Je ne me suis rendu compte qu’en préparant ce bilan que l’année 2017 avait été beaucoup plus riche que je ne l’imaginais spontanément. Beaucoup de choses très éclectiques ont marqué mon année. J’aurai une pensée émue pour tous les albums sauvegardés sur Spotify auxquels je n’aurai même pas jeté une oreille et ne le ferai sans doute jamais.

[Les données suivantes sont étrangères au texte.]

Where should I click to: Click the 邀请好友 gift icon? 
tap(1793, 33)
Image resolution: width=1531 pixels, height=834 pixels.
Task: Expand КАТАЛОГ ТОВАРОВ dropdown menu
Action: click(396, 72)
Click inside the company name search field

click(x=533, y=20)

En 2017 le temps aura plus que jamais été une denrée rare !

Je garderai surtout de cette année musicale le souvenir d’une année faite de belles rencontres et de moments forts : l’ascenseur émotionnel délivré par le Grand Mix entre la célébration de ses 20 ans et sa fermeture pour travaux, ou encore la belle rencontre de Ross et moi-même avec l’équipe d’A Gauche de la Lune n’en sont que quelques exemples.

Les disques

En 2017, je ne me suis emballé que pour des disques hyper festifs qui donnent envie de crier sa joie de vivre à la face du monde. T’as qu’à voir !

Aldous Harding – Party

Tout est dans le titre, l’album d’Aldous Harding est une fête, la dernière fête que l’on donne avant de se pendre à une corde dans son grenier. C’est un disque pâle, froid, beau, réchauffé par le travail vocal d’Aldous Harding qui donne vie à des personnages et sonorités différents sur chaque morceau.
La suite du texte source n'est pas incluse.